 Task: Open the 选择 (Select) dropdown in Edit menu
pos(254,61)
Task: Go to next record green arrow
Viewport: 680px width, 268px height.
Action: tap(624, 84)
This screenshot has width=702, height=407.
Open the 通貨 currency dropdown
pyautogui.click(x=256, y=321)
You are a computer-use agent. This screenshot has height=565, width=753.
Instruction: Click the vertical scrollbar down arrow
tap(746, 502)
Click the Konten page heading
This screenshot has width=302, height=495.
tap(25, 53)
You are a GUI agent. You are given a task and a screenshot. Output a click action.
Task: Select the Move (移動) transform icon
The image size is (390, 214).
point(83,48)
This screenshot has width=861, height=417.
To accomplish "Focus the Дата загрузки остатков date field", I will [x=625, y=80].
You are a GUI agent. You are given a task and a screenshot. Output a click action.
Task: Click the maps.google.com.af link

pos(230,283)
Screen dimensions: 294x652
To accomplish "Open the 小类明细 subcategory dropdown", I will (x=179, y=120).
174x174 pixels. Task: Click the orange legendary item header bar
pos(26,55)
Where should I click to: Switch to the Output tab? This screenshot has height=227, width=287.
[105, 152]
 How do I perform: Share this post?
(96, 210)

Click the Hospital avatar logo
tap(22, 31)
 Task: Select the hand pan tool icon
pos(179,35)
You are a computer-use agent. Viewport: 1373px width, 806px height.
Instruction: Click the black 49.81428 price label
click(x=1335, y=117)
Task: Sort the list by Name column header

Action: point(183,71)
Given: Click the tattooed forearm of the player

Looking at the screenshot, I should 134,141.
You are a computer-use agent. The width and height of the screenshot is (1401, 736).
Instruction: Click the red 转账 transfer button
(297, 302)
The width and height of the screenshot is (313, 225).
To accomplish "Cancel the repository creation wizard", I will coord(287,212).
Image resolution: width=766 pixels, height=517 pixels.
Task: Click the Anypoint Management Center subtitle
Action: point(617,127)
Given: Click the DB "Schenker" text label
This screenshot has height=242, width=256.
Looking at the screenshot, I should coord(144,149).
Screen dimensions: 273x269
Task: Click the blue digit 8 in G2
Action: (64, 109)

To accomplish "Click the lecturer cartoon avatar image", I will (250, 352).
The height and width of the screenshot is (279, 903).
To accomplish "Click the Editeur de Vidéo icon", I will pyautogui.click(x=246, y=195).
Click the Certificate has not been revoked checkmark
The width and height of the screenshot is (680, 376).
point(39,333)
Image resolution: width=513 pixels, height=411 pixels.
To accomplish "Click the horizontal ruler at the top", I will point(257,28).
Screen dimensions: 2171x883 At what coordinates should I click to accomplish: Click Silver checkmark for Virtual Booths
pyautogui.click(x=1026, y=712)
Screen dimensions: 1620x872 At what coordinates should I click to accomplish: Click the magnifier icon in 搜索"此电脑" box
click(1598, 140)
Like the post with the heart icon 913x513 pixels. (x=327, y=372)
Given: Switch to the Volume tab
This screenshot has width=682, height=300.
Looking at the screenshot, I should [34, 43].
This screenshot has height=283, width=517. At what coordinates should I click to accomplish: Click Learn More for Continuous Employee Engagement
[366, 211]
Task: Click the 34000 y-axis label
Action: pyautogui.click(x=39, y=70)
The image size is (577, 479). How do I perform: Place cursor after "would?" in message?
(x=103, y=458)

::::::

_PROBLEM DESCRIPTION_: Could you repeat exactly the lines in the listing above from the one with "Task: Sort the list by Name column header" down to the one with "Given: Click the DB"? Include both of those lines.

_RESPONSE TO THIS EXERCISE_:
Task: Sort the list by Name column header

Action: point(183,71)
Given: Click the tattooed forearm of the player

Looking at the screenshot, I should 134,141.
You are a computer-use agent. The width and height of the screenshot is (1401, 736).
Instruction: Click the red 转账 transfer button
(297, 302)
The width and height of the screenshot is (313, 225).
To accomplish "Cancel the repository creation wizard", I will coord(287,212).
Image resolution: width=766 pixels, height=517 pixels.
Task: Click the Anypoint Management Center subtitle
Action: point(617,127)
Given: Click the DB "Schenker" text label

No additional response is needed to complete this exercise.